Why Matter Matters
Smart home devices aren’t that smart yet, because Amazon products don’t talk to Google devices or Apple iPhones without far too many complicated steps. Matter, a recently completed smart home interoperability protocol that works at the application layer, is poised to solve that.
One reason for the optimistic outlook for Matter is the enormous number of companies involved in developing the standard over the past four years. The Connectivity Standards Alliance (CSA), a revamped version of the Zigbee Alliance, has over 550 members. Started in late 2019 by heavyweights such as Apple, Samsung, Amazon, and Google, the “Connected Home over IP working group” began using the Matter name 18 or so months later, according to Stacey Higginbotham of Stacey on IoT and editor of the Internet of Things Podcast.
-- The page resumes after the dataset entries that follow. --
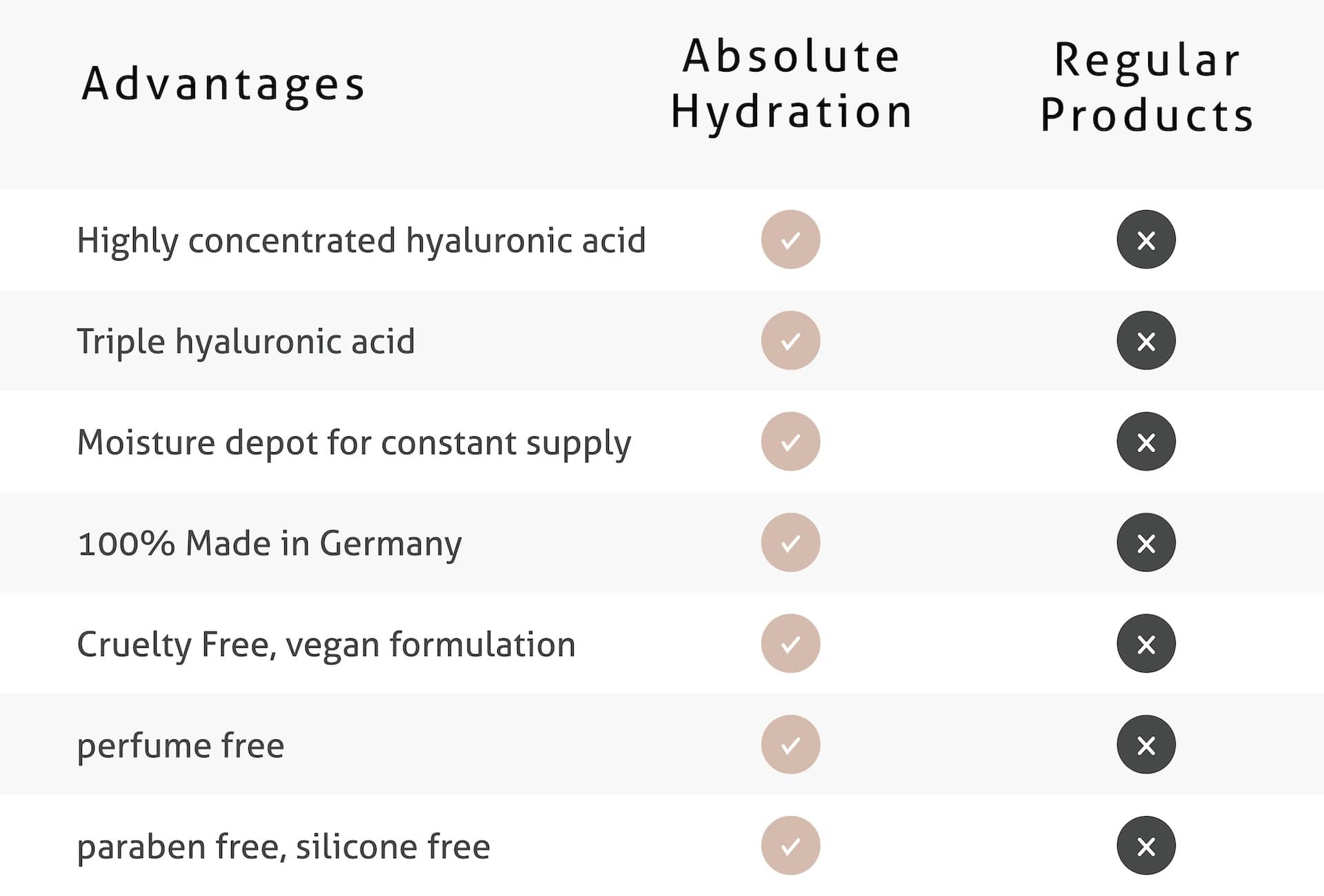
Task: Click checkmark icon for Moisture depot row
Action: point(790,442)
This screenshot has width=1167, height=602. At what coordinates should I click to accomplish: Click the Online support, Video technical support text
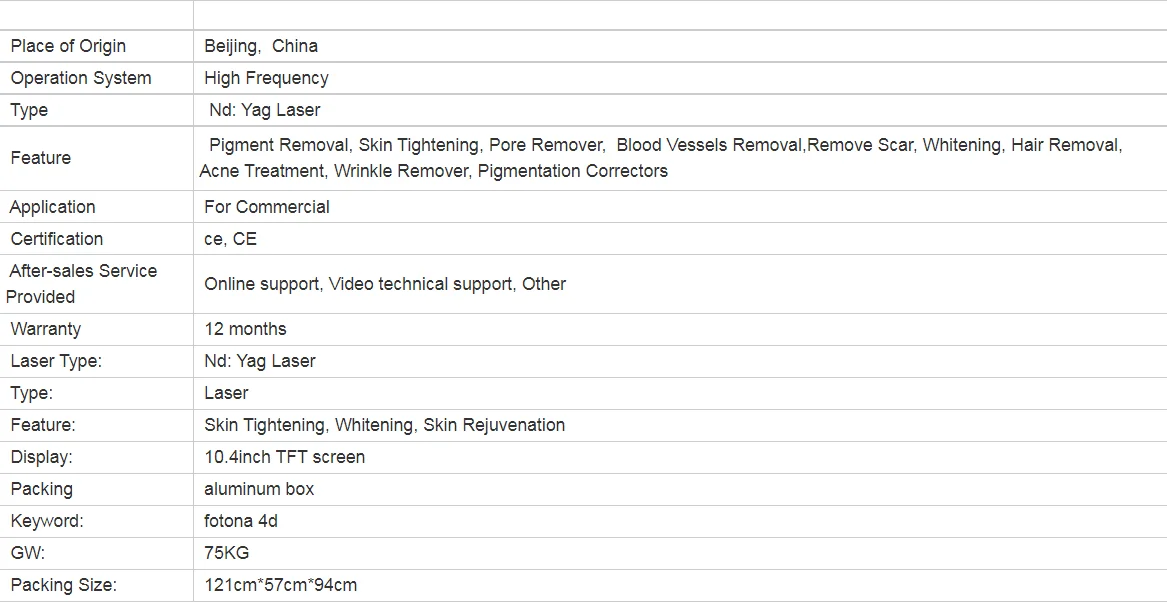358,284
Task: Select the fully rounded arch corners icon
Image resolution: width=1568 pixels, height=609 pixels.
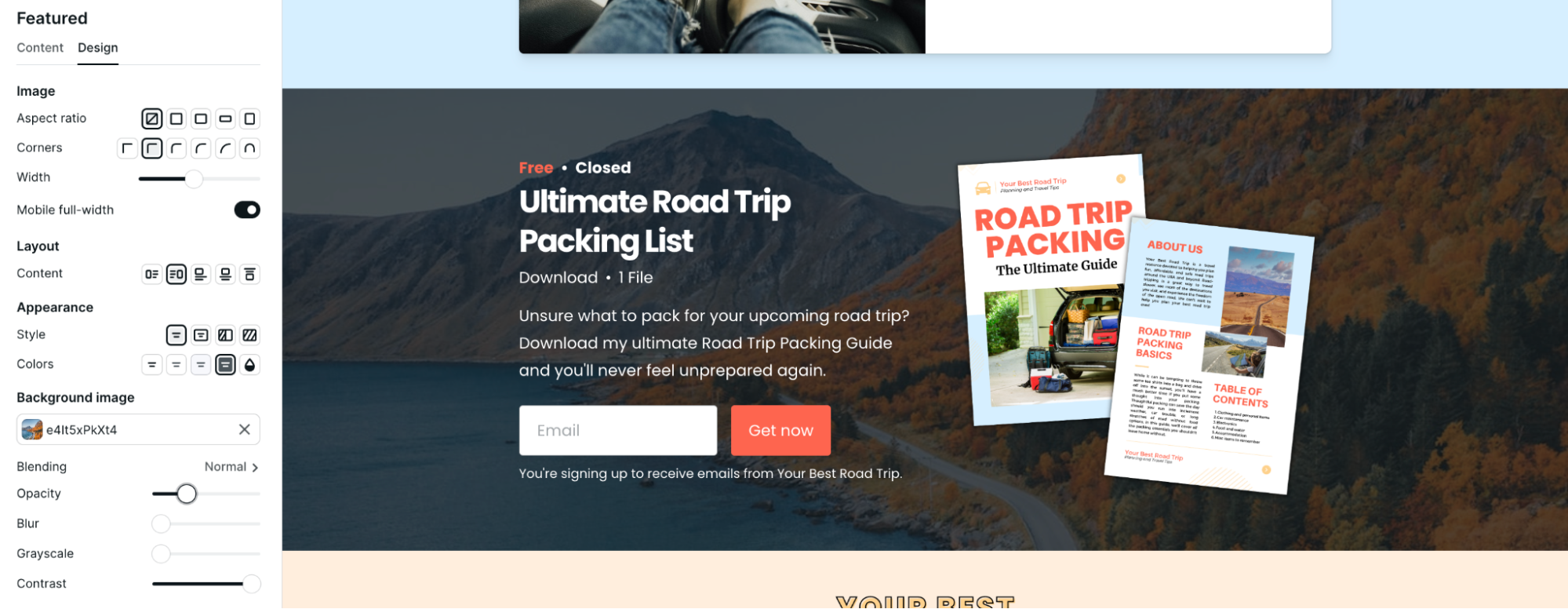Action: 249,148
Implementation of a standard that requires 899 pages to define will require some pushing and shoving to align details, she notes. “It supports Wi-Fi and Thread (a mesh protocol similar to Zigbee), but Amazon and others will hold off on Thread support,” Higginbotham says. However, Matter is the first standard to incorporate security standards inside the protocol, she adds, “and the government NIST labeling guidelines will probably be based on Matter.”
The current lack of interoperability keeps the market from growing the way vendors want, she points out. With Matter, “each device using Matter will see and understand other devices for at least some operations.” There will be a single certification process for interoperability too.
Parks Associates research found that 73% of U.S. broadband households that own or plan to buy a smart home device consider interoperability with other products, according to Research Director Chris White. “Sixty-eight percent say that Matter certification is important when choosing which smart home device to buy,” he says.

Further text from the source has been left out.